Deck Craft

The Anatomy of a Perfect Problem Slide

April 2026 · 6 min read

The problem slide is the most important slide in your deck. It's the one that determines whether a VC leans forward or starts thinking about their next meeting.

Most founders get it wrong — not because they don't understand the problem, but because they describe it the wrong way. Here's exactly what a great problem slide contains.

The 4 elements every problem slide needs

1. A specific customer

Don't say "businesses" or "companies" or "people." Name the exact person who has this problem. Their title, their company size, their context. The more specific, the more credible.

Weak

"Companies struggle to manage their supply chains efficiently."

Strong

"Procurement managers at mid-market manufacturers spend 3 days every month reconciling purchase orders across 5 disconnected systems."

2. A specific, measurable pain

Abstract pain is unconvincing. Quantified pain is undeniable. What does this cost in time, money, or risk? What breaks when the problem isn't solved? Numbers anchor the slide in reality.

Weak

"The process is time-consuming and error-prone."

Strong

"Manual reconciliation errors cause an average $180K in incorrect payments annually per company — and a single bad quarter can trigger an audit."

3. Evidence that this is widespread

A single customer's problem is an anecdote. A problem affecting 10,000 customers is a market. Show that you've talked to real people and this pattern repeats. Customer quotes, survey data, or market research all work here.

4. Why current solutions fail

What are people doing today? Why is it inadequate? This is the implicit setup for your solution slide. If existing tools solved the problem well, you wouldn't be here.

The "so what?" test

Read every sentence in your problem slide and ask: "So what?" If you can't answer that question with a clear, specific consequence, cut the sentence. Every word should either establish the pain or amplify its significance.

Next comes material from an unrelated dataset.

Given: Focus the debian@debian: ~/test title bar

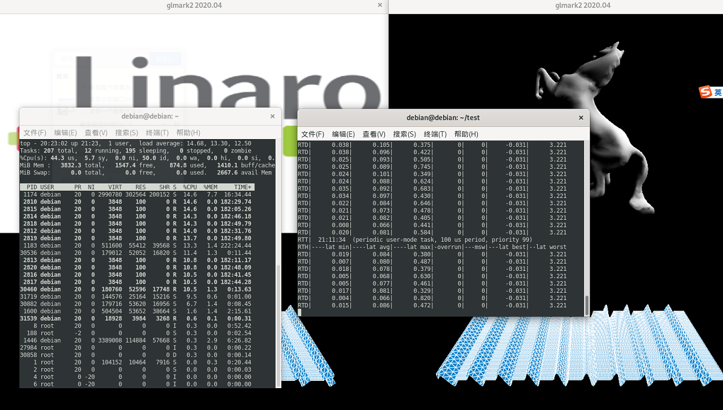Looking at the screenshot, I should point(443,118).
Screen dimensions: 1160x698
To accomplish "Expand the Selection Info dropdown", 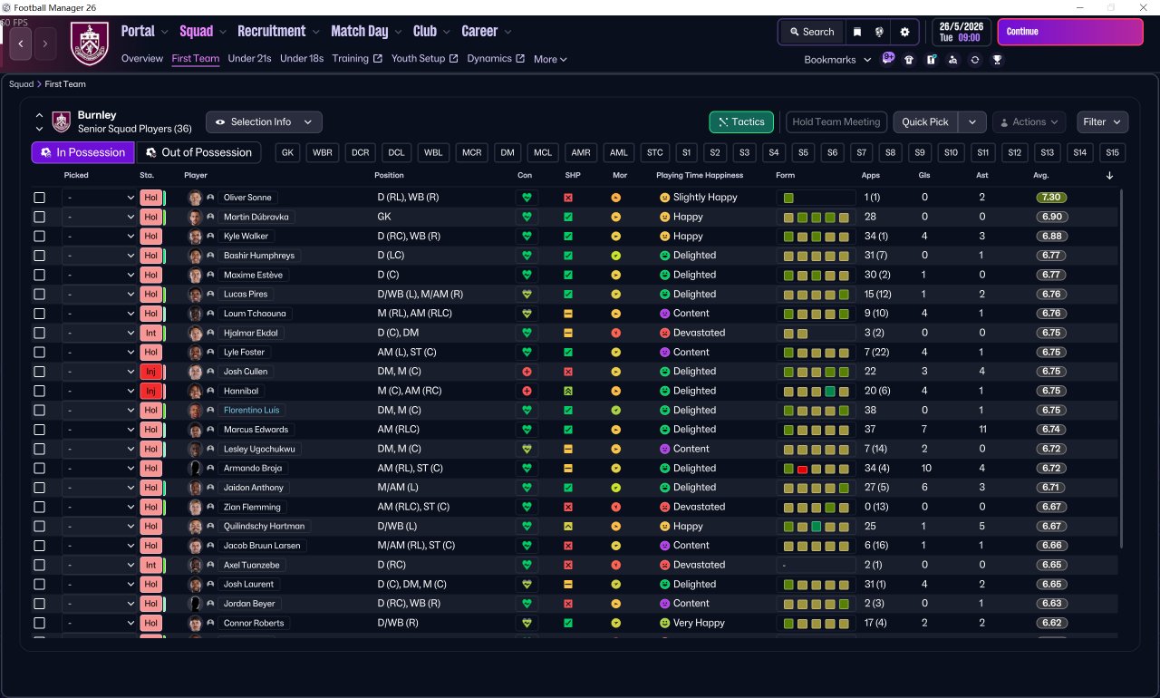I will (264, 122).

One more thing: make it emotional

Data convinces the rational brain. Stories move people. The best problem slides do both: they anchor the pain in data, then illustrate it with a single, vivid customer story. "Sarah is a procurement manager at a 400-person manufacturer in Ohio. Every month she exports 7 spreadsheets, pastes them into a master sheet, and spends Tuesday afternoon hunting for the $40K discrepancy she knows is in there somewhere."

That's a real person with a real problem. That's what a VC remembers when they're deciding who to call back.